As awareness of the importance of sustainable fashion and the perils of fast fashion increase, more and more people are choosing to shop second hand. However, the rapid influx of middle and upper class people choosing to shop second-hand for environmental reasons is correlated with spikes in prices of thrift stores. This has ignited a heated discussion about the possible ways to help both the environment and people with low incomes.
While today, thrifting may seem like a cool hobby (as seen by thousands of “Come Thrift with Me” vlogs on YouTube), it did not start that way. Traditionally, buying second hand clothes came out of necessity because poor families could not afford to buy new clothes. There was a stigma surrounding wearing used clothes that only began to change in the early 2010s. Therefore, this huge influx of well-off people buying trendy pieces from thrift stores started to rub people the wrong way. Even though today’s notion of thrifting seems to be epitomized by trendy fashion influencers looking for the most unique vintage piece, many people are upset that the one reliable place for affordable clothes has been “gentrified.” It is common to see young teenagers buy workwear in thrift stores for an edgy outfit, when many adults rely on those pieces to afford the required uniforms for their jobs. Similarly, it was trendy for skinny girls to buy oversized pieces and convert them into 2 piece sets, but overweight poor people need those clothes because so many plus-size stores are extremely expensive.
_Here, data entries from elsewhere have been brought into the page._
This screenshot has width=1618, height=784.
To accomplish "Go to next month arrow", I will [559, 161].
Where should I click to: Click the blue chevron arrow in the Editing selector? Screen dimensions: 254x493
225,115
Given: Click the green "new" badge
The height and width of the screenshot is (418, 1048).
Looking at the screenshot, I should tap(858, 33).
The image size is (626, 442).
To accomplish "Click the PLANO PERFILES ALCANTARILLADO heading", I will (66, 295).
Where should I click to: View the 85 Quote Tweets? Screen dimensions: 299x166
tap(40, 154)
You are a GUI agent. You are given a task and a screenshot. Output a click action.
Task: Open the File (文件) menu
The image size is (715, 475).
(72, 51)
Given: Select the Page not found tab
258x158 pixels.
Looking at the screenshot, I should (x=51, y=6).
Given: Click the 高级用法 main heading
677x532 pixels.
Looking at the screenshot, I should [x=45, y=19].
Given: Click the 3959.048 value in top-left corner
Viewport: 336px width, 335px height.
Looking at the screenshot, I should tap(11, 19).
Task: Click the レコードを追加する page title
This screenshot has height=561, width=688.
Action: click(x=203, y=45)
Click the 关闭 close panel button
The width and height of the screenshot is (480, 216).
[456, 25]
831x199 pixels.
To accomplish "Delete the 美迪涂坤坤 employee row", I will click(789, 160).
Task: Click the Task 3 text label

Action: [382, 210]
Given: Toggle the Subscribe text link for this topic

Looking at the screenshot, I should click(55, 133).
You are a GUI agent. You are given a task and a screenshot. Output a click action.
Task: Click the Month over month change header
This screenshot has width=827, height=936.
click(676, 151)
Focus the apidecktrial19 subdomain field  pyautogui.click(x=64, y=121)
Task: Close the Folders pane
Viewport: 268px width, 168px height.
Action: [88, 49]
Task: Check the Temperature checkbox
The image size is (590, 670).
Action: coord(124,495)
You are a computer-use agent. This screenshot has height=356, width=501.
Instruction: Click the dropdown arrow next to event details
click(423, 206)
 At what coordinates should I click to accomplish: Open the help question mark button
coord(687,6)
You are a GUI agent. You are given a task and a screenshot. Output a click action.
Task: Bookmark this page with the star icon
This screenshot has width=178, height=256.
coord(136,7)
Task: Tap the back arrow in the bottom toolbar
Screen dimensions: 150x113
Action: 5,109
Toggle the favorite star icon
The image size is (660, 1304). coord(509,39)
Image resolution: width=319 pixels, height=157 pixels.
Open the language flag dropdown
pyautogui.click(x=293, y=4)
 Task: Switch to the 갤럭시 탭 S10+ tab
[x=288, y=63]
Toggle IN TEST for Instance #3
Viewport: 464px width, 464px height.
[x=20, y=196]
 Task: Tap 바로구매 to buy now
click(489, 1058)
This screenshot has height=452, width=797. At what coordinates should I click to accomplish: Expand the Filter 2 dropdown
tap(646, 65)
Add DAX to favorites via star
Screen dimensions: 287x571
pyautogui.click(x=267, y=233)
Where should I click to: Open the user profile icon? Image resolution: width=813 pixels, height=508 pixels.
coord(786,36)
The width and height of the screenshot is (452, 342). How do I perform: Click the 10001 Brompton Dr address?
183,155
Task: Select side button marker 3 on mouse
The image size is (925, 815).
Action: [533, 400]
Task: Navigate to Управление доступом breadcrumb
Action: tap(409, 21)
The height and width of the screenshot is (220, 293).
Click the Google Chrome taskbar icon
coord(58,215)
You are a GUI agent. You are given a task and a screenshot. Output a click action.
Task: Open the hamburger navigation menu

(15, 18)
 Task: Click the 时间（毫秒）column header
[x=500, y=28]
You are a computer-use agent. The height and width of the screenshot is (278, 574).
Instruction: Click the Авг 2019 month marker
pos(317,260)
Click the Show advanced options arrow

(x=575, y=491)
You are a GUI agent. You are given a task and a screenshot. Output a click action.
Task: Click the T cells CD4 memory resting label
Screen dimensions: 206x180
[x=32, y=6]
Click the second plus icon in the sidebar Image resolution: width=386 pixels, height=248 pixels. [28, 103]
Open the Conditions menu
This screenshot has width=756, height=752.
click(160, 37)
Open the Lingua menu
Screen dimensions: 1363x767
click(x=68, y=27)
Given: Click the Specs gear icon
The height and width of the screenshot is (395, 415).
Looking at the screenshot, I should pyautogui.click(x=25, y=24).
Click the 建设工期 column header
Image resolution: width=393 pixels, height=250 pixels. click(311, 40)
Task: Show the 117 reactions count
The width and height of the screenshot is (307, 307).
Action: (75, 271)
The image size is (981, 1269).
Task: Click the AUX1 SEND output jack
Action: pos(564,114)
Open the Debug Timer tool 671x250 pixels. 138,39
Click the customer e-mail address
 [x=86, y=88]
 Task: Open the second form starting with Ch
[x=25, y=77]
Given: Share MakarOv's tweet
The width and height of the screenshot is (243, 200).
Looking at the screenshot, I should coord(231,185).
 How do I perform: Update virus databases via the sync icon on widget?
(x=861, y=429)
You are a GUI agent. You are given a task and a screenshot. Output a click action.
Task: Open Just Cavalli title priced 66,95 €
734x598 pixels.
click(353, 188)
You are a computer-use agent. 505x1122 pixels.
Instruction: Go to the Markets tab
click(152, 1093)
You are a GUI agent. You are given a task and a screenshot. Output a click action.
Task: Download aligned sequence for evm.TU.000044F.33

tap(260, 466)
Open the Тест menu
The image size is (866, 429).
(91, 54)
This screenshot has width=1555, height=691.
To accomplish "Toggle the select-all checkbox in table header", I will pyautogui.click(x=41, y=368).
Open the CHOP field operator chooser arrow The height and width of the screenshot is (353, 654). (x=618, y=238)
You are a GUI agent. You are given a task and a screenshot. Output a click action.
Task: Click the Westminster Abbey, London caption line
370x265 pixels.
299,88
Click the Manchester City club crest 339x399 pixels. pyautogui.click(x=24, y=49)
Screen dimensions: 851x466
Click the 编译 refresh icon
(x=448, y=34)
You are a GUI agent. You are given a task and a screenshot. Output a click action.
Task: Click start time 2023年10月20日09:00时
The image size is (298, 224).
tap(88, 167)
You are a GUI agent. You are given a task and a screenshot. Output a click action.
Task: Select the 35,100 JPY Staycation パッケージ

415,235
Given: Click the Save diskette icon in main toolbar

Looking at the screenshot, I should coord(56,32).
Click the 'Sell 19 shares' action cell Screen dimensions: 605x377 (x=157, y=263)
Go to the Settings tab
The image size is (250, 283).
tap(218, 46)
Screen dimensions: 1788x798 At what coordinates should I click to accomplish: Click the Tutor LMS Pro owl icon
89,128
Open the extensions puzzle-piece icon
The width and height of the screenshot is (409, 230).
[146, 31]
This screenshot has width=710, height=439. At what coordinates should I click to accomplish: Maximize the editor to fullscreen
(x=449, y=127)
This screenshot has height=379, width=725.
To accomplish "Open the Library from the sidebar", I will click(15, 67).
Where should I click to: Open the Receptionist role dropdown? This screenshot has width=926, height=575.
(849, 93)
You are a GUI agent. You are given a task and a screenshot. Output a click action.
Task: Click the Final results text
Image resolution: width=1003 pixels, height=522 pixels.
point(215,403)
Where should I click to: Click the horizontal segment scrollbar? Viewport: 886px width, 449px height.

The landscape of thrifting was also completely changed by the creation of the app Depop. Depop started off as a place to sell and buy old clothes. However, running “businesses” off of Depop soon became popular. Many people would go to thrift store, buy trendy pieces, then resell them on Depop. This trend has driven many people away from the app, because resellers are able to buy $3 skirts and sell them for $60. Furthermore, the several viral stories of poor customer service and obvious scams have damaged Depop’s reputations as well.
So, are fashion influencers and Depop boss babes to blame? While the perception of thrifting as a hobby and the general shenanigans rampant on Depop are important discussions, the reasons why a thrift store raises its prices are much more complex.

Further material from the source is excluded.